SOUTHMOD – simulating tax and benefit policies for development
Tax-benefit microsimulation models, which combine representative household-level data on incomes and expenditures and detailed coding of tax and benefit legislation, have proven to be an extremely useful tool for researchers and policy makers alike. The models apply user-defined tax and benefit policy rules to micro-data on individuals and households and calculate the effects of these rules on household income. The effects of different policy scenarios on poverty, inequality, and government revenues can be analysed and compared.
About the project
While microsimulation models are routinely used by researchers and policy makers in developed countries, few developing countries have access to such tools. Many of the developing countries are now building up their social protection systems and the financing of public spending will need to be increasingly based on domestic tax revenues. In this process, understanding the system-wide impacts of different policy choices is critically important, and tax-benefit microsimulation models are very well suited for this purpose.

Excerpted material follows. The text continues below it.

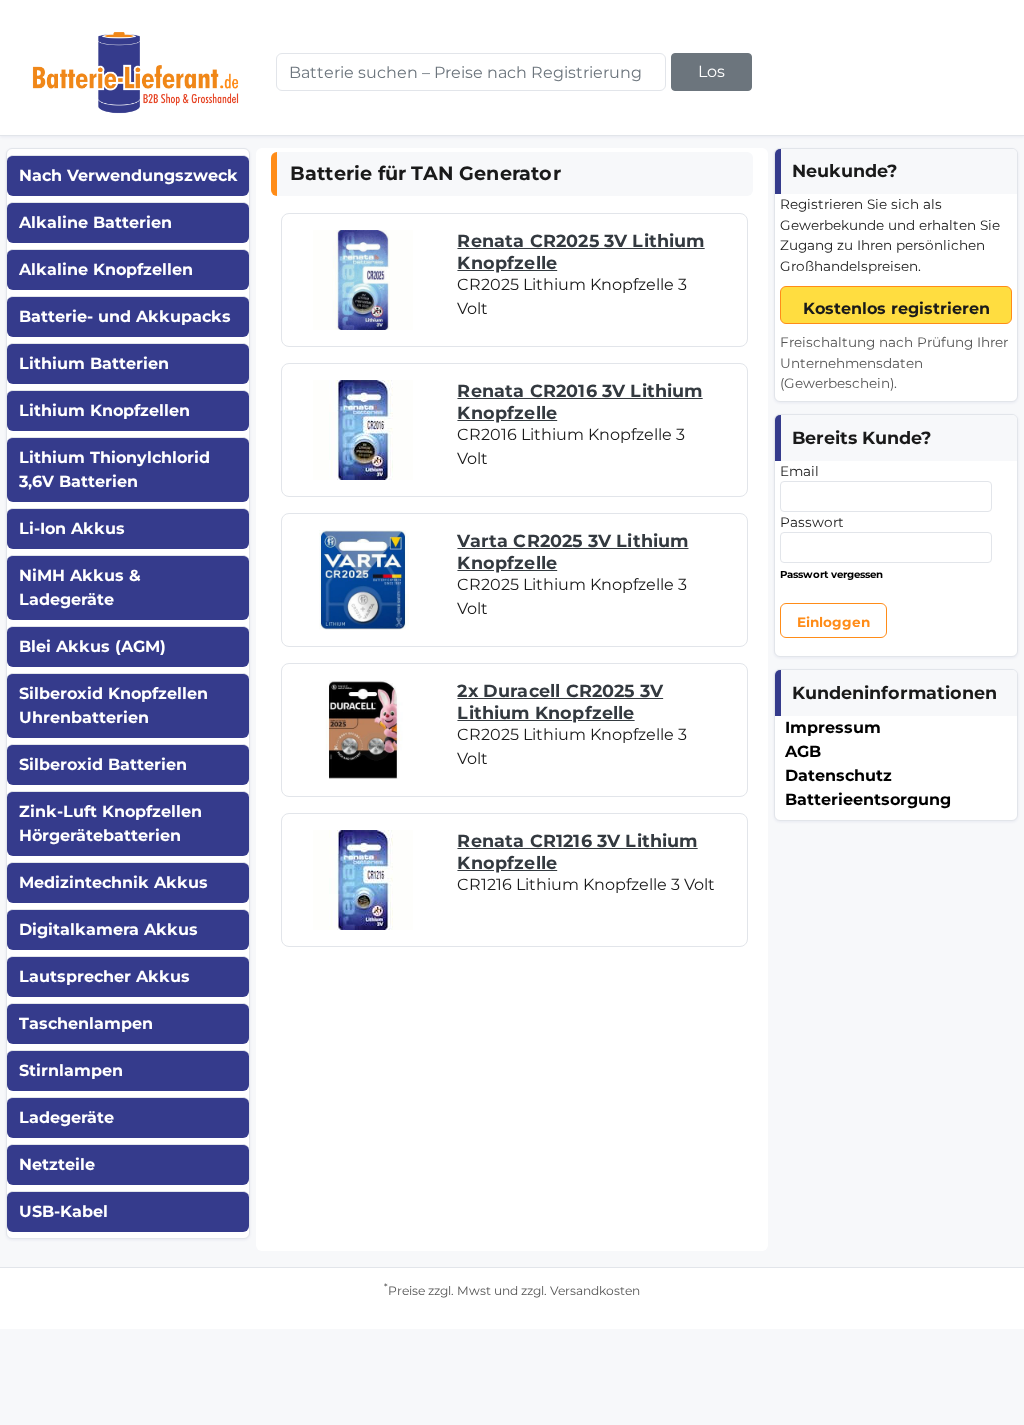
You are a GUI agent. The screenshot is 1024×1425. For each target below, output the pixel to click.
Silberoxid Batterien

This is the backdrop against which UNU-WIDER, the EUROMOD team at the Institute for Social and Economic Research (ISER) at the University of Essex, and Southern African Social Policy Research Insights (SASPRI) have launched a major research project in which tax-benefit microsimulation models for selected developing countries in Africa (Ethiopia, Ghana, Mozambique, Tanzania, Zambia) and also elsewhere (Ecuador and Vietnam) will be built in addition to those that already exist for South Africa and Namibia. Once ready, they can be used for analysing the impacts of different tax and benefit policy scenarios. The project is supported by UNU-WIDER, and based on joint research work with the three participating institutes and researchers from the countries for which the models will be built.